На той же неделе пришло письмо от Роберта. Раньше он никогда не писал, и Томас решил, что это ответное письмо. Роберт, словно угадав желание Томаса свидеться с ним, приглашал его на заводской праздник. Завод имени Фите Шульце отмечал свое трехлетие. К тому же в производственной школе предстоит первый выпуск. В трудные июньские дни ребята не оплошали и сумели отстоять свой завод. Он, Роберт, договорился с Томасом об устройстве настоящего праздника, им всем необходима разрядка после трудных дней, веселый праздник с танцами и музыкой, джаз они пригласят из города, и он будет играть, что кому угодно. Если Томас выедет в субботу в обед, то как раз поспеет к вечеру на праздник. «Не раздумывай долго, Томас, приезжай!»
Моего письма, решил Томас, он еще не получал, когда писал свое. Оно уже давно опущено. Но Роберт все умеет угадывать. Можно подумать, он по-прежнему спит в той кровати, что опустела 17 июня, когда Вебер исчез безвозвратно, укрылся, верно, в квартире своего папаши. Занятие он себе на Западе найдет, плохим рабочим его ведь не назовешь. Я не мог его перевоспитать, куда мне, ни его, ни Янауша. Хейнц — это на моей совести, а Вебер — тут я не виноват.

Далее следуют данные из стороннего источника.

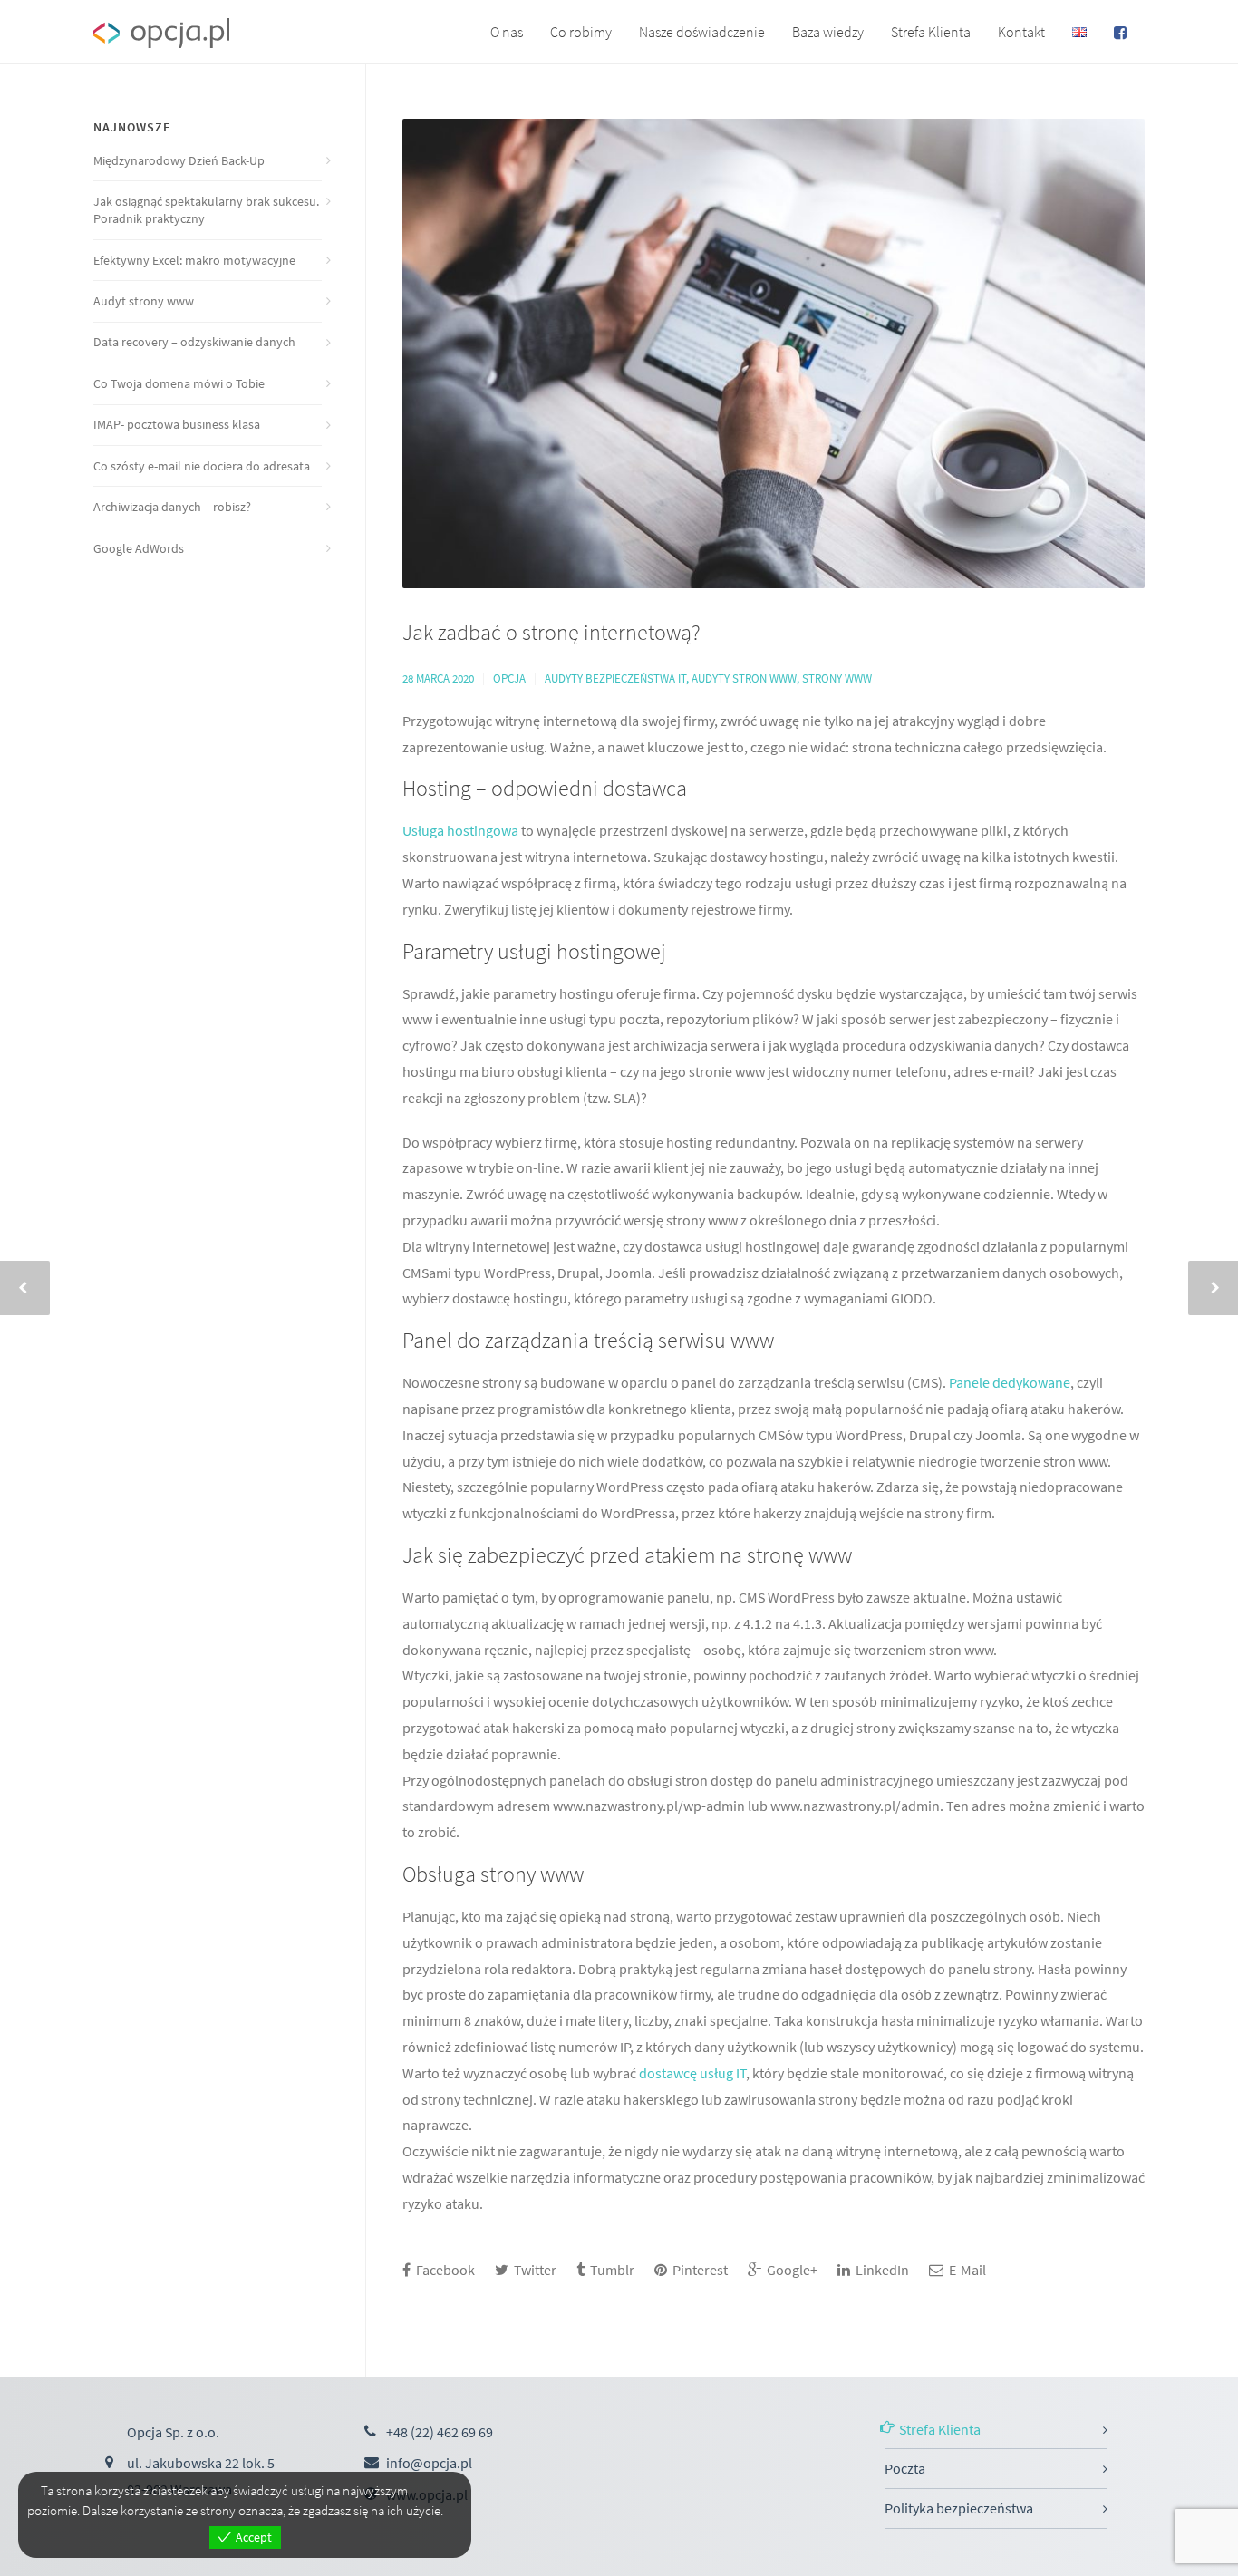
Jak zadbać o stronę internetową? (551, 632)
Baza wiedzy (828, 32)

В воскресенье, когда я наконец увижу Роберта, сразу же спрошу, что у них было. Говорят, они не бастовали, ни в одном цехе работу не бросили. Может ли это быть? Неужто так все гладко у них прошло?
Роберт мне все расскажет. Странно, что в письме он не упоминает о Лине. Вряд ли он написал ей отдельно. Наверно, кто-нибудь сказал ему, что мы рассорились. Иначе откуда он знает? Ах да, от меня же. Я сам как-то в двух словах сообщил ему, что с Линой у меня все кончено. Неужто я сам? Мне надо было кому-то душу излить, а никого рядом не было. Его тоже не было. Но мне казалось, будто он меня слушает. Да что там — пустые бредни. Я писал ему о том, о сем, может, и об этом. Сам теперь не помню. Или он все-таки пригласил Лину?
Тони он сказал:
— В воскресенье я еду к Роберту. Он меня пригласил. Не знаешь случайно, может, и Лину тоже?

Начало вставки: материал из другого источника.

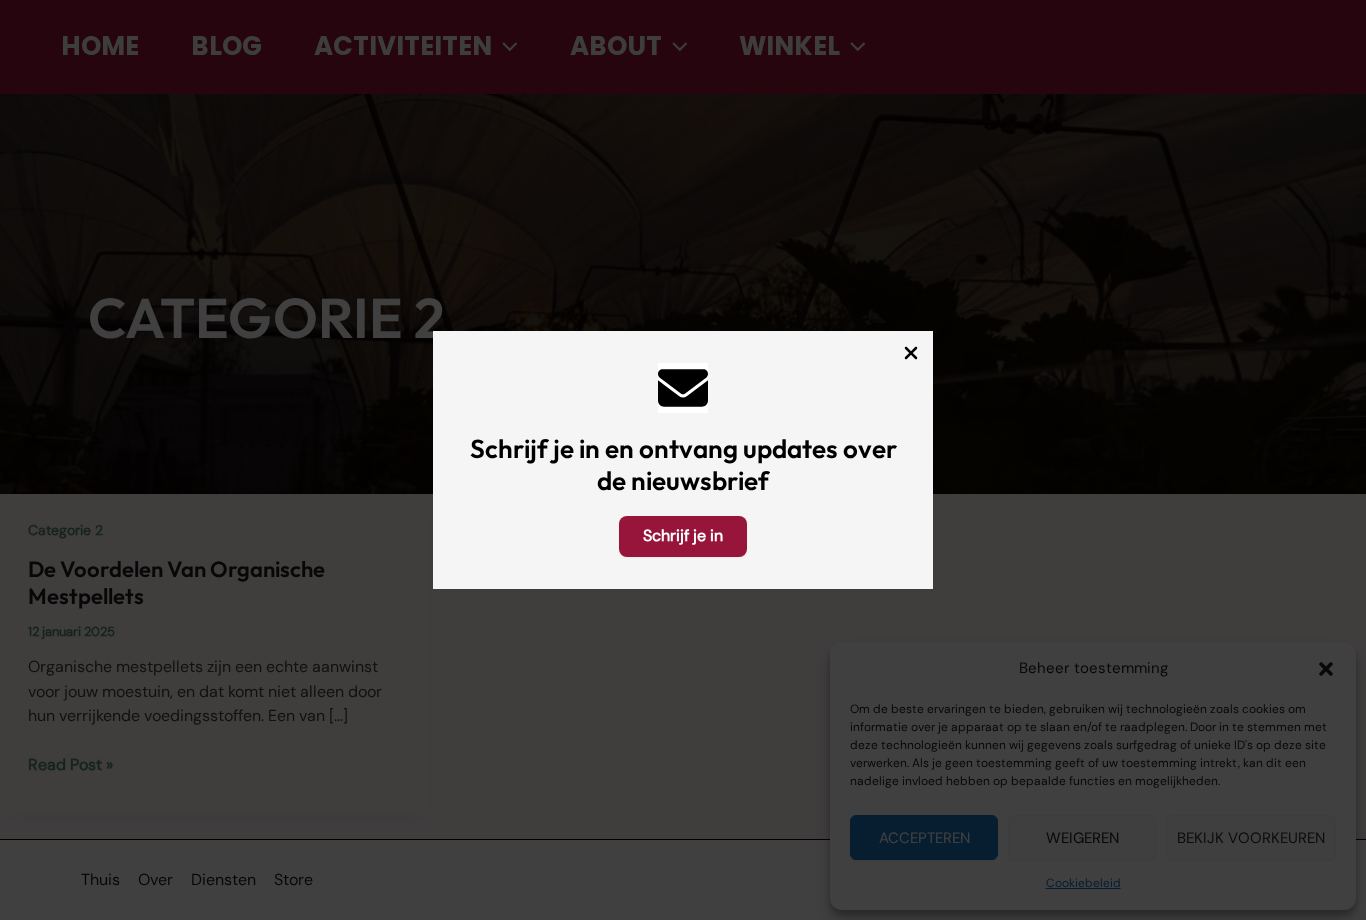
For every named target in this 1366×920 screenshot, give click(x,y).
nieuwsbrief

— Да что ты? — удивилась Тони. — Не такой он дурак. Не станет он вас вместе приглашать. Наша молодежная группа завтра едет на пароходе. И Лина с нами. Она организовала эту прогулку.
Даже улыбка не промелькнула на ее губах. Она только лукаво взглянула на Томаса.

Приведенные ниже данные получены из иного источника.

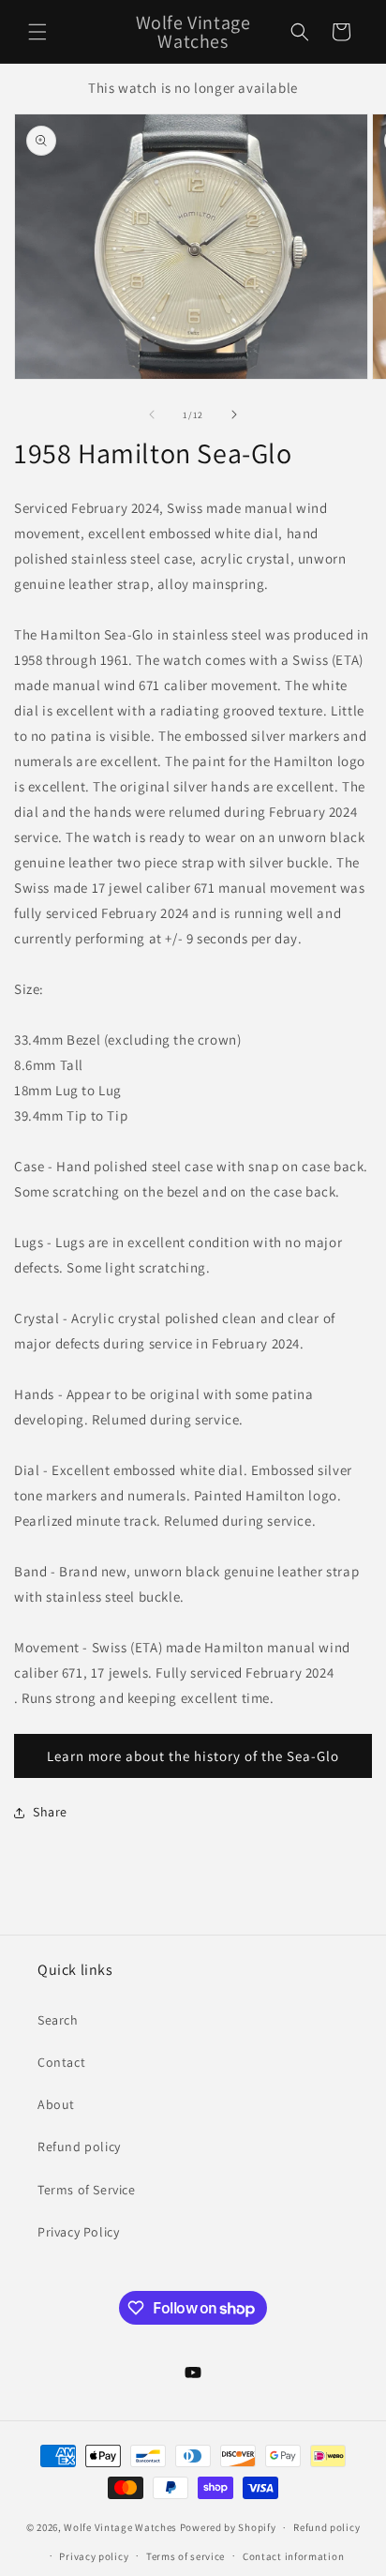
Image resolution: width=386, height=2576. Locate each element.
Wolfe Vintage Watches (120, 2527)
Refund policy (79, 2146)
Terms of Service (86, 2189)
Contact (61, 2062)
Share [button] (50, 1811)
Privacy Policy (78, 2231)
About (56, 2104)
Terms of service (185, 2556)
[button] (37, 32)
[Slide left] (151, 414)
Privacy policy (93, 2556)
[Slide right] (234, 414)
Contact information (293, 2556)
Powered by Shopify (228, 2527)
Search (58, 2019)
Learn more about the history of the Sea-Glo (193, 1756)
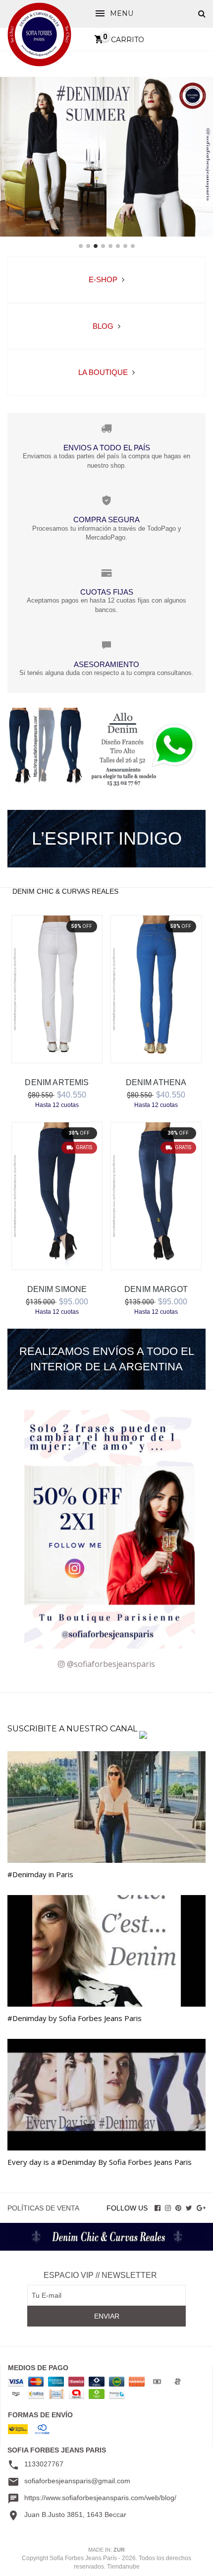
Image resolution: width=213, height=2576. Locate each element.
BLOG (104, 326)
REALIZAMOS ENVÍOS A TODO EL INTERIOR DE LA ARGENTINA (106, 1359)
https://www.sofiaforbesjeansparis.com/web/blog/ (100, 2498)
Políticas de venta (43, 2208)
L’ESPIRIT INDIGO (107, 838)
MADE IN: (106, 2550)
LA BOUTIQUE (104, 372)
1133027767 (43, 2464)
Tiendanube (123, 2566)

В конце лета 1953 года должно было быть созвано совещание, на котором директор Бентгейм и его сын представляли собственный завод, а вице-президент Вейс и главный инженер Уилкокс — «Stanton Engineering Corporation». Они хотели договориться о новых эффективных формах сотрудничества в связи с изменившимися обстоятельствами. Приглашены были также специалисты, такие, как советник юстиции Шпрангер из Берлина и директор Бодэн, представитель крупного монтажного предприятия, с которым Бентгейму приходилось встречаться во французской зоне.
Совещание предполагалось провести на вилле «Мелани» у коммерции советника Кастрициуса.